Due to a cultural misunderstanding, natives tried to take goods from the Europeans on several occasions. Eventually, Cook’s men began retaliating with gunfire, which led to several extended conflicts. As a final gamble to end hostilities, Cook kidnapped the king of the island, King Kalani’opu’u, but was beaten to death on his way back to the ship (shown in the painting above).
The October Revolution Led To A Massive Drinking Binge
The October Revolution of 1917 officially ended the Tsarist regime and shifted power to the Bolsheviks. The defining moment of this insurrection was the assault on the Winter Palace in Saint Petersburg, the official residence of the monarch. It was almost a bloodless affair. The palace was mostly guarded by cadets and female soldiers who surrendered to a superior force with superior firepower. A few years later, Lenin staged “The Storming of the Winter Palace,” a reenactment witnessed by 100,000 people which portrayed the Bolsheviks in a much more heroic light and became the official story. It also omitted the fact that after seizing the palace, the Bolsheviks got completely stinking drunk.

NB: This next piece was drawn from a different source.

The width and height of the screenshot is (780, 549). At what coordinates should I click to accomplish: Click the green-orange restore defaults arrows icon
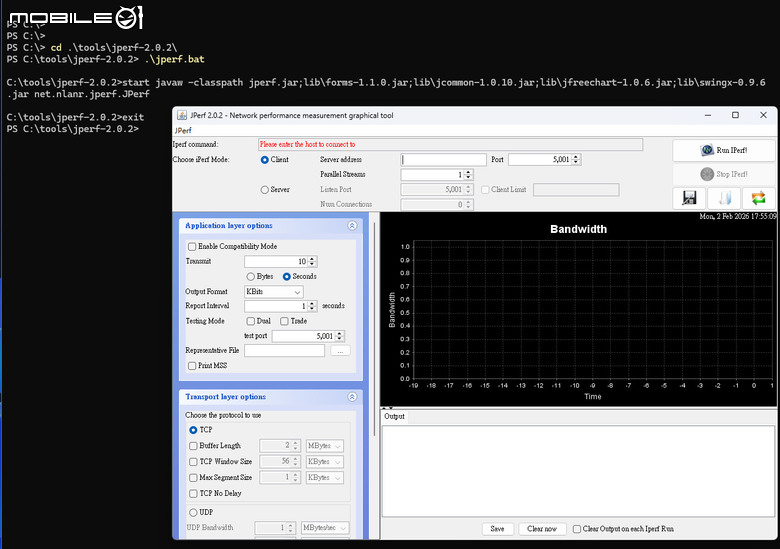pos(758,198)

While exploring the palace, the revolutionaries stumbled upon the Tsar’s secret stash—the largest wine cellar in the world. This discovery sunk most of the city into a drunken stupor for days on end.
Any efforts from the few sober Bolsheviks to try and contain the situation were completely in vain. They barricaded the cellar, but the thirsty mob knocked down the wall. They poured the wine down the drain, but crowds of people simply gathered at the other end, drinking straight out of the drainpipes. People even died in the freezing waters of the Neva trying to recover crates that were thrown into the river. It wasn’t until the new year that the city finally restored some semblance of order.